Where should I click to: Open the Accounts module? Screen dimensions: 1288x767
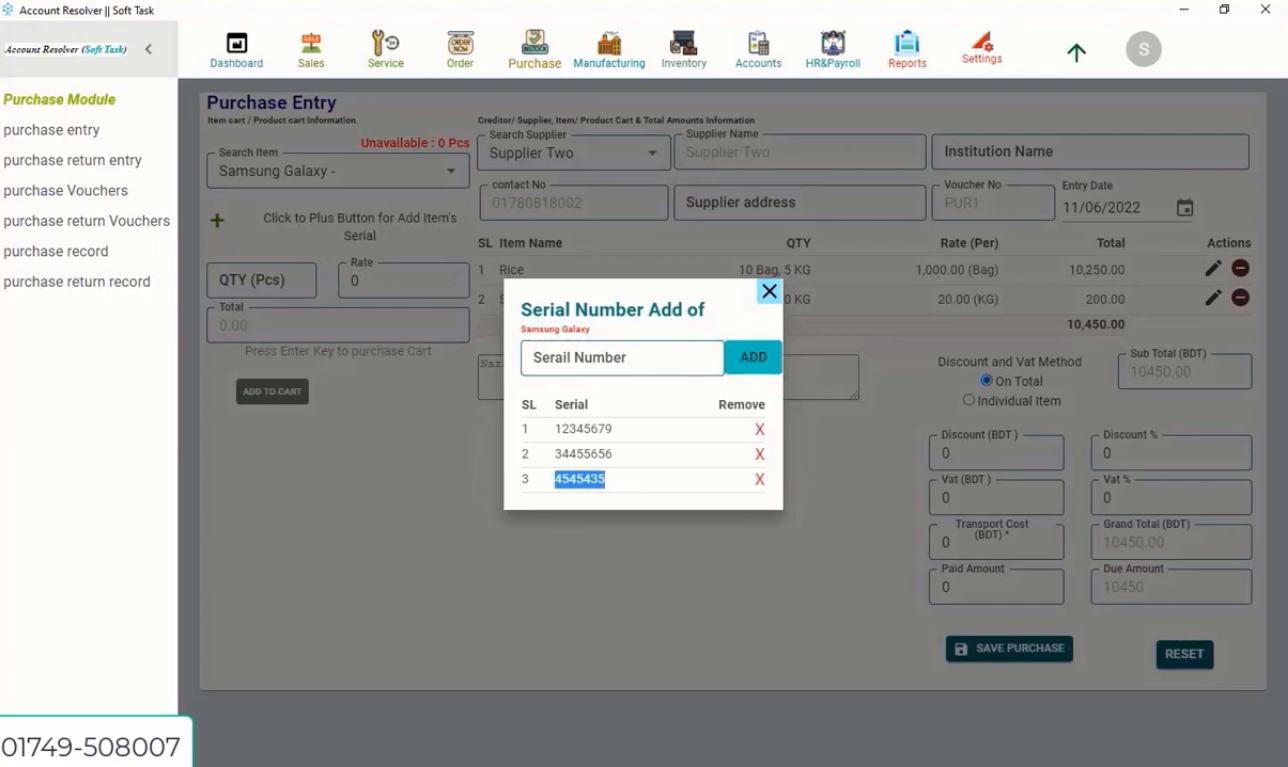tap(757, 48)
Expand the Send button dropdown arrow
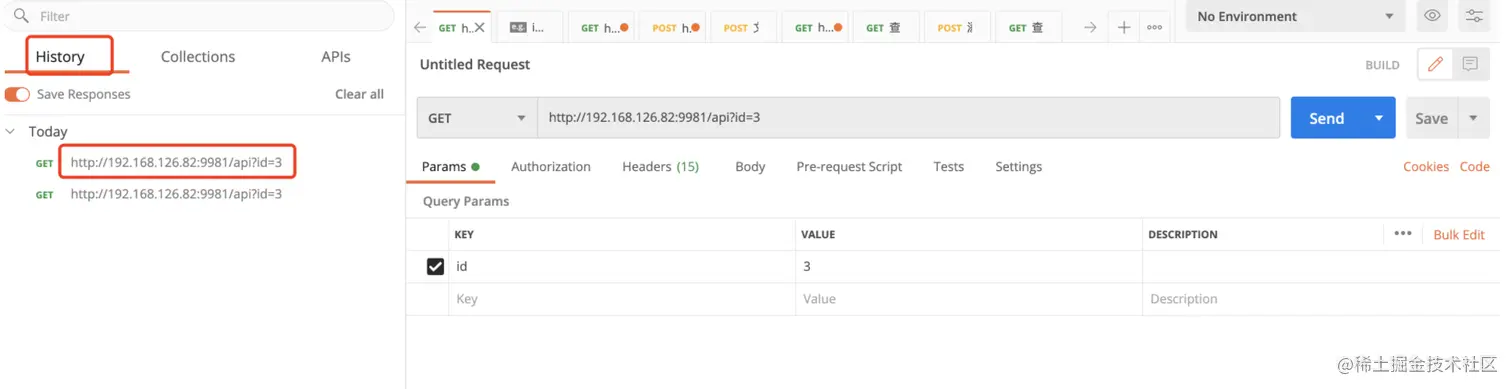 tap(1379, 118)
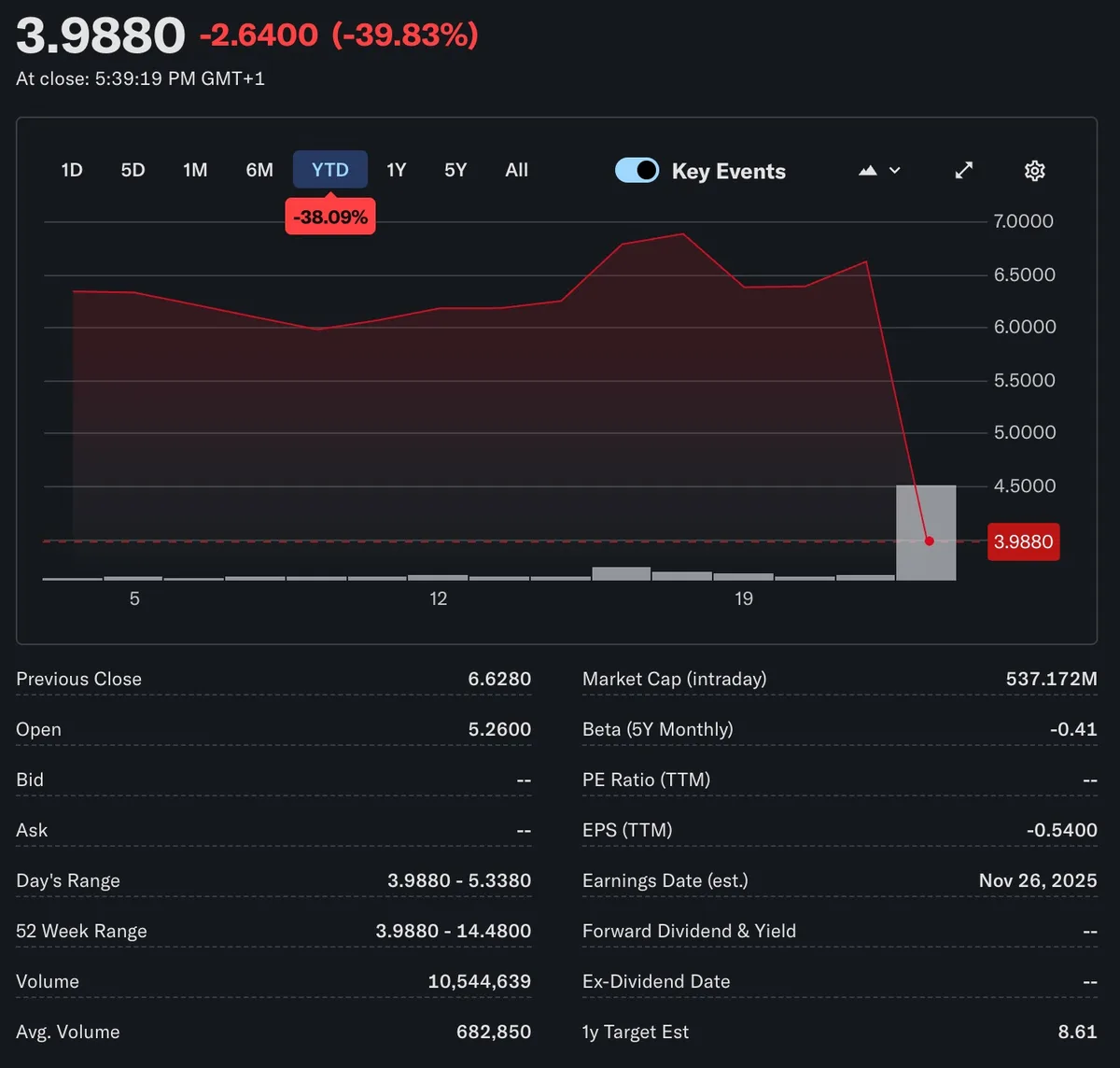
Task: Click the red endpoint dot on price line
Action: coord(929,541)
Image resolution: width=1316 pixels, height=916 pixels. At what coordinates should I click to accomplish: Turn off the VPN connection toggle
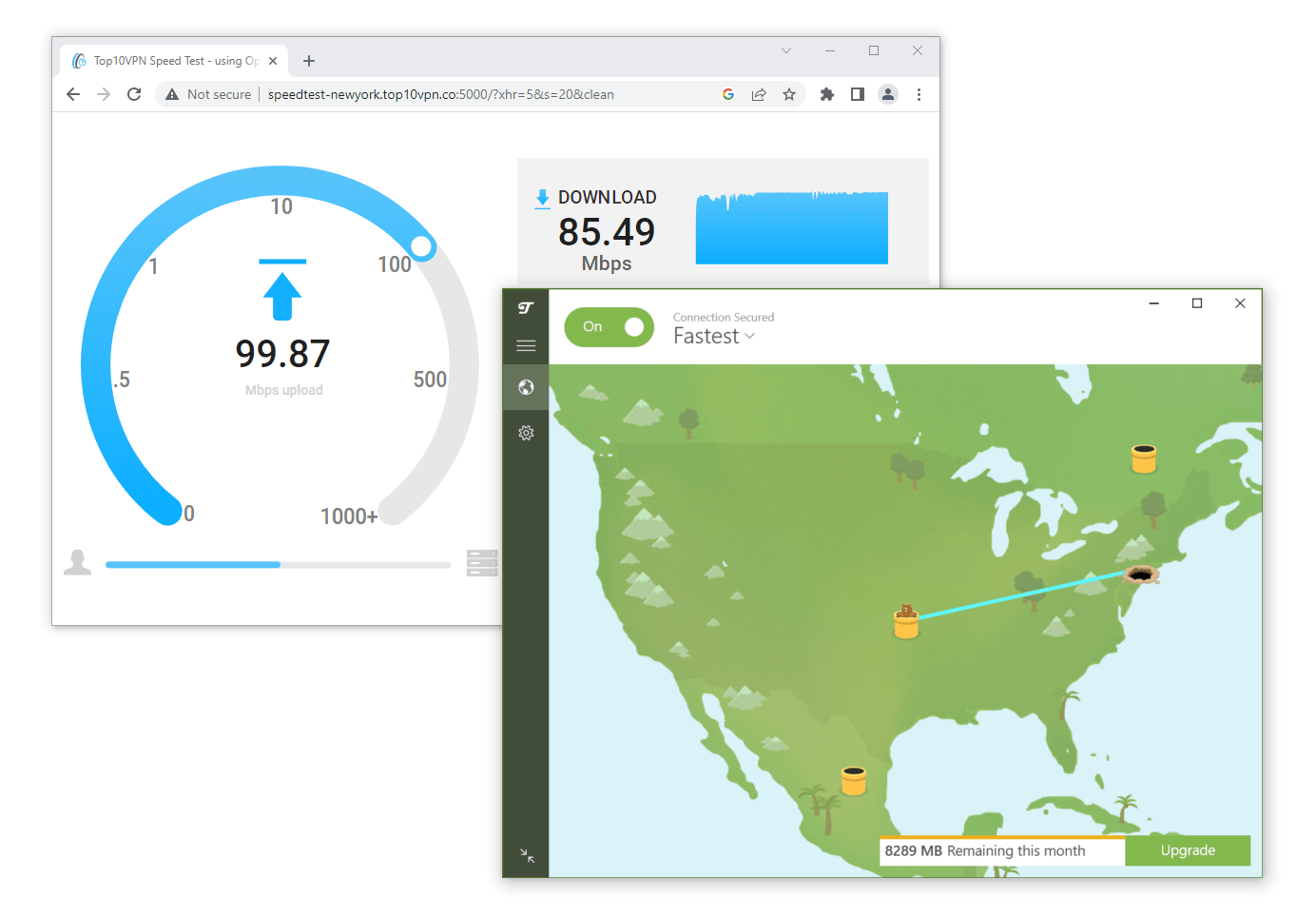point(609,326)
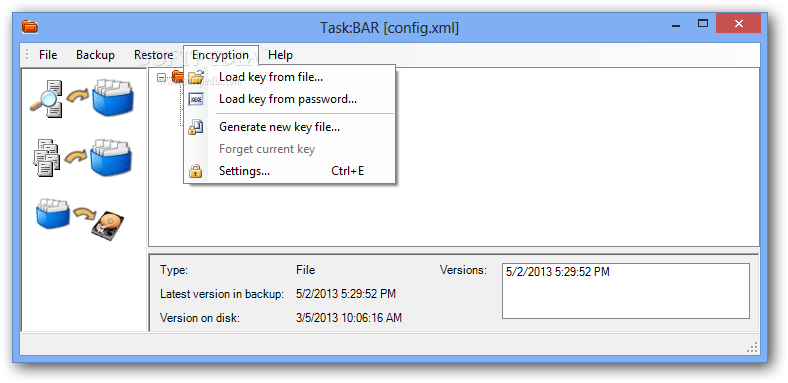Click the Task:BAR app icon in title bar

[30, 27]
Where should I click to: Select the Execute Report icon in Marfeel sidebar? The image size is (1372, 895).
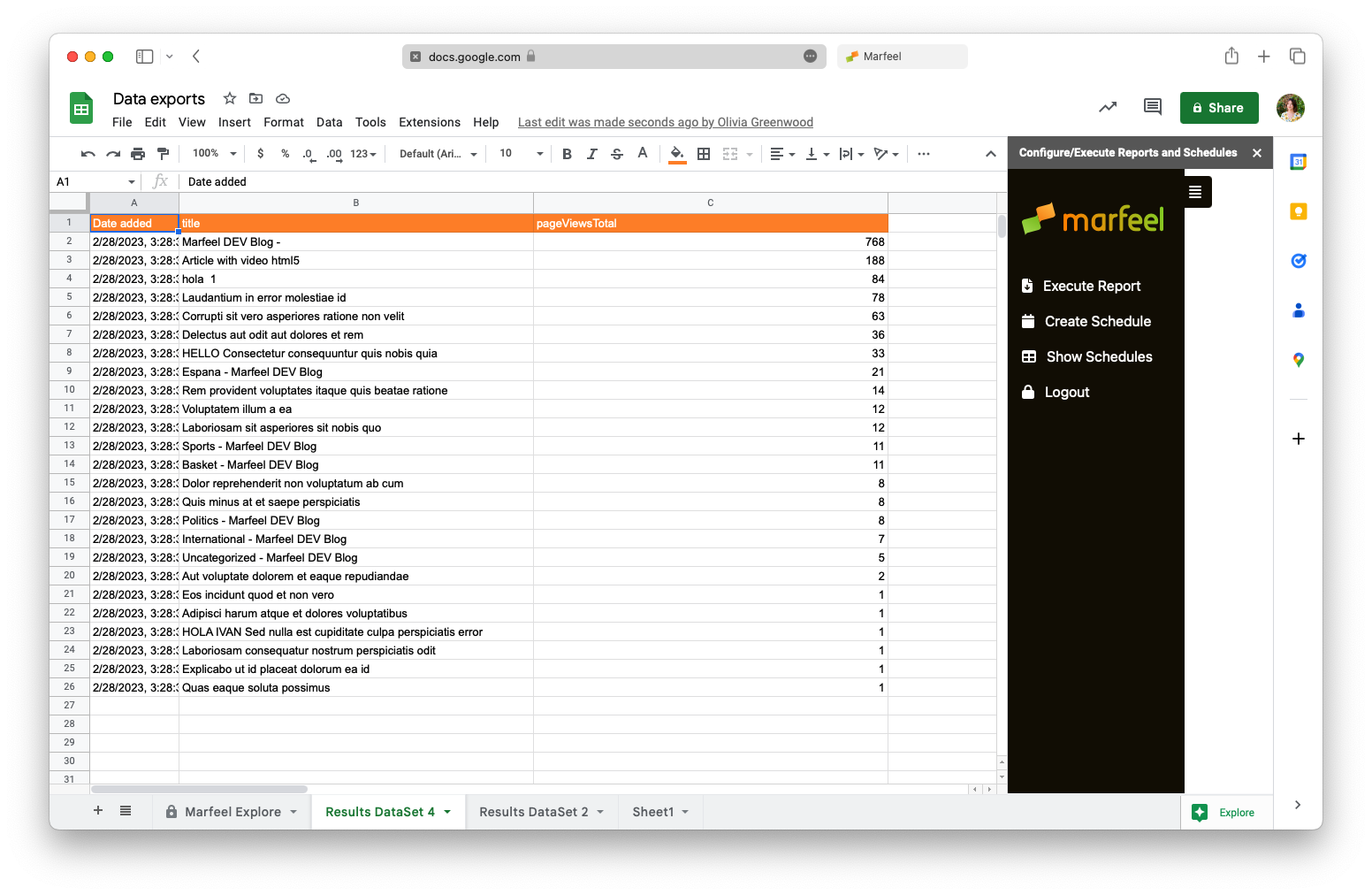click(1028, 286)
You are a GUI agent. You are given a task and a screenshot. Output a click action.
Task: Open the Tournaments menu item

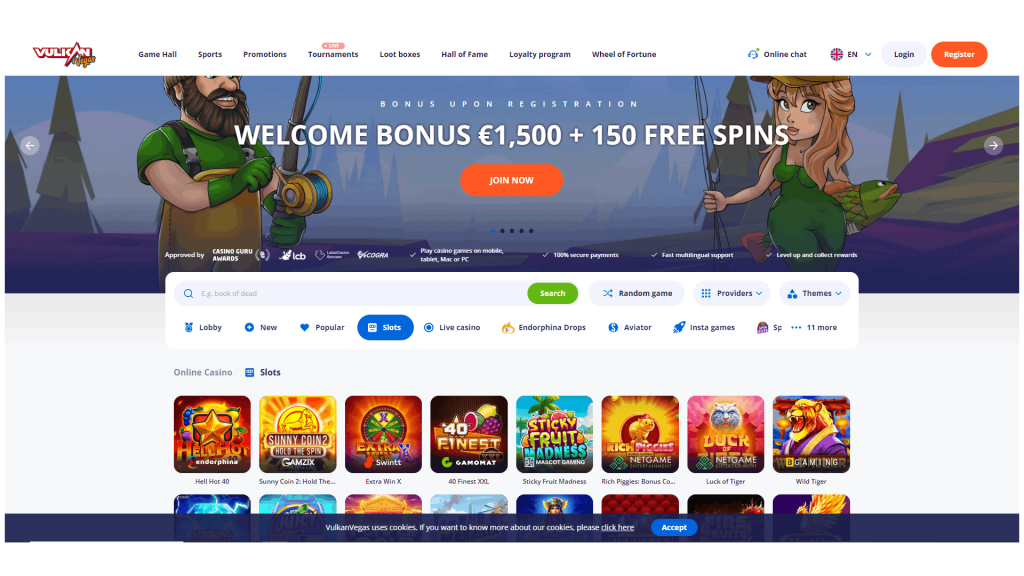click(333, 54)
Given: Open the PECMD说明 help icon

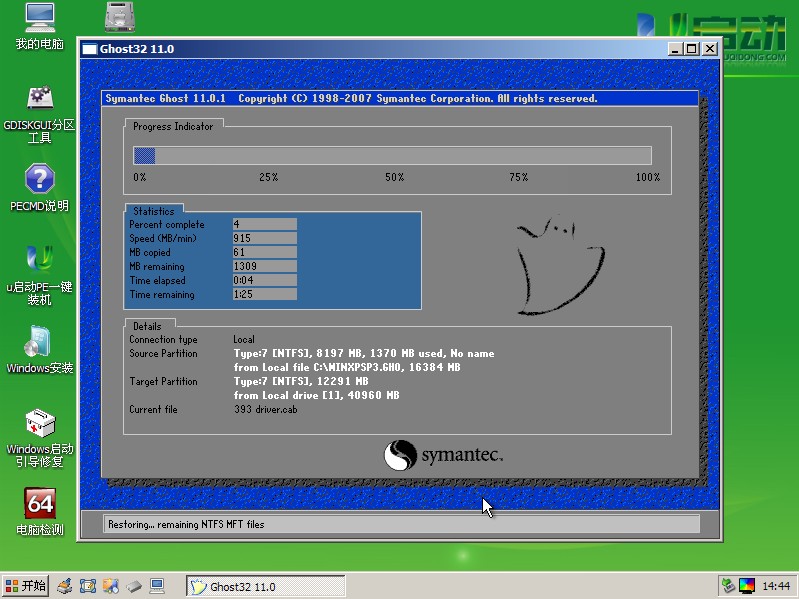Looking at the screenshot, I should [x=39, y=180].
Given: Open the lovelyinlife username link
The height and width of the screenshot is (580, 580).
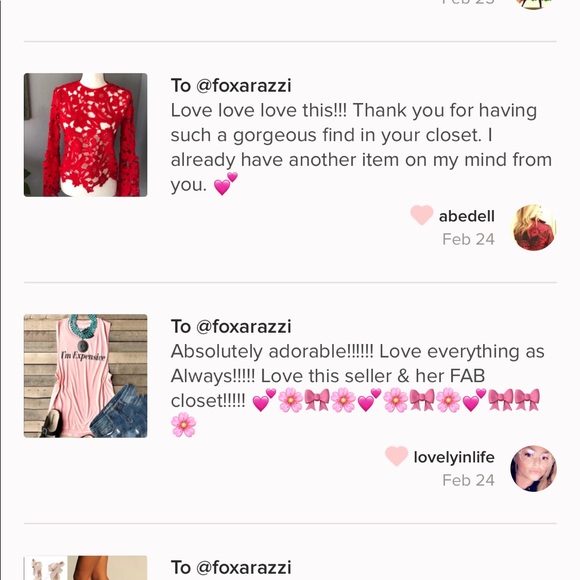Looking at the screenshot, I should coord(454,458).
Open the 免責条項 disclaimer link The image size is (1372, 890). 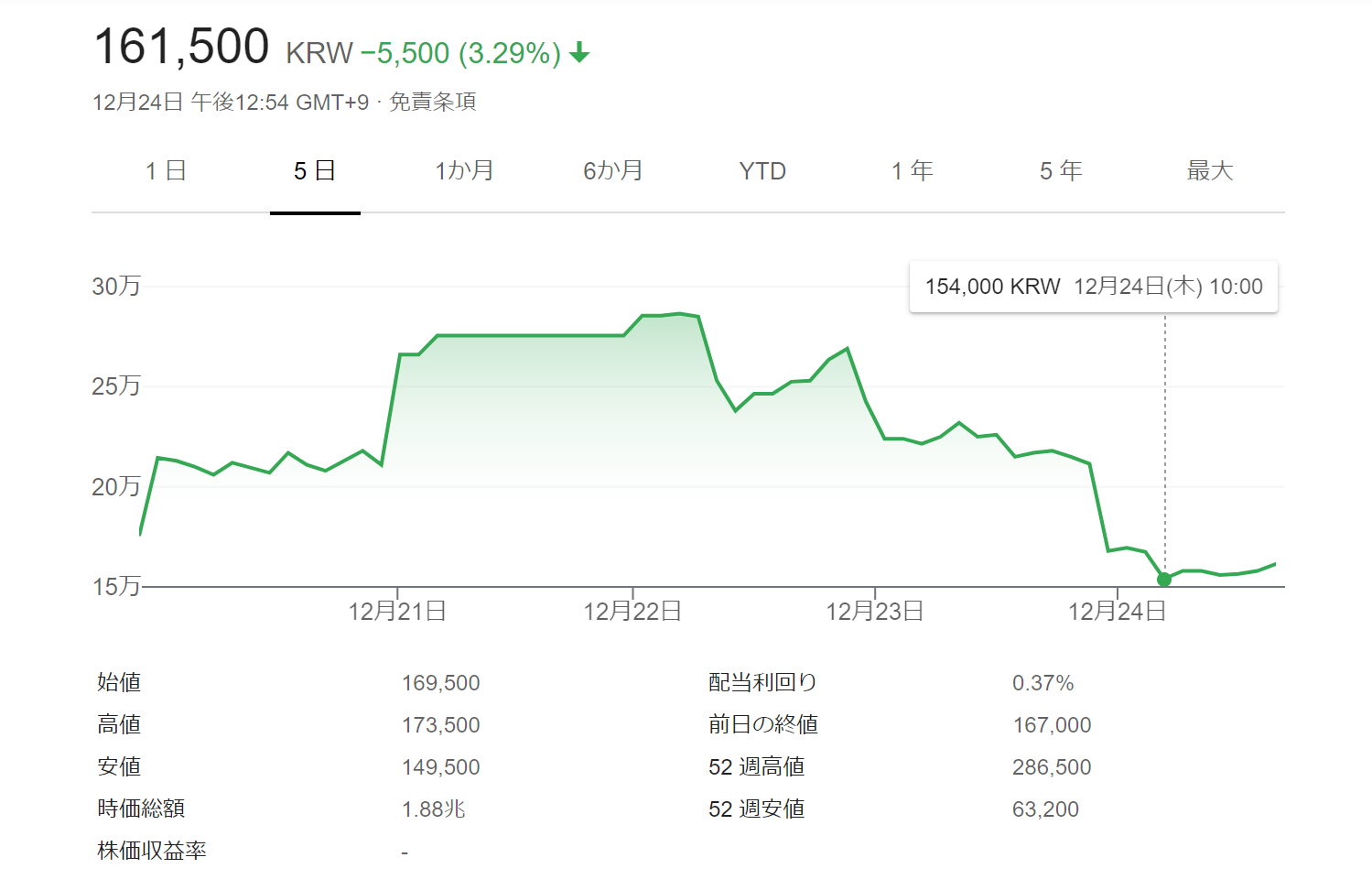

• _Task requirements_
Both the line containing "You are a GUI" and the line containing "Given: Open the lovelyinlife username link" above belong in the output, as do the lines between them. Print them exactly, without pictures.

• _Your response_
You are a GUI agent. You are given a task and a screenshot. Output a click action.
Task: Open the Tournaments menu item

click(333, 54)
Given: Open the PECMD说明 help icon

Looking at the screenshot, I should [x=39, y=180].
Given: Open the lovelyinlife username link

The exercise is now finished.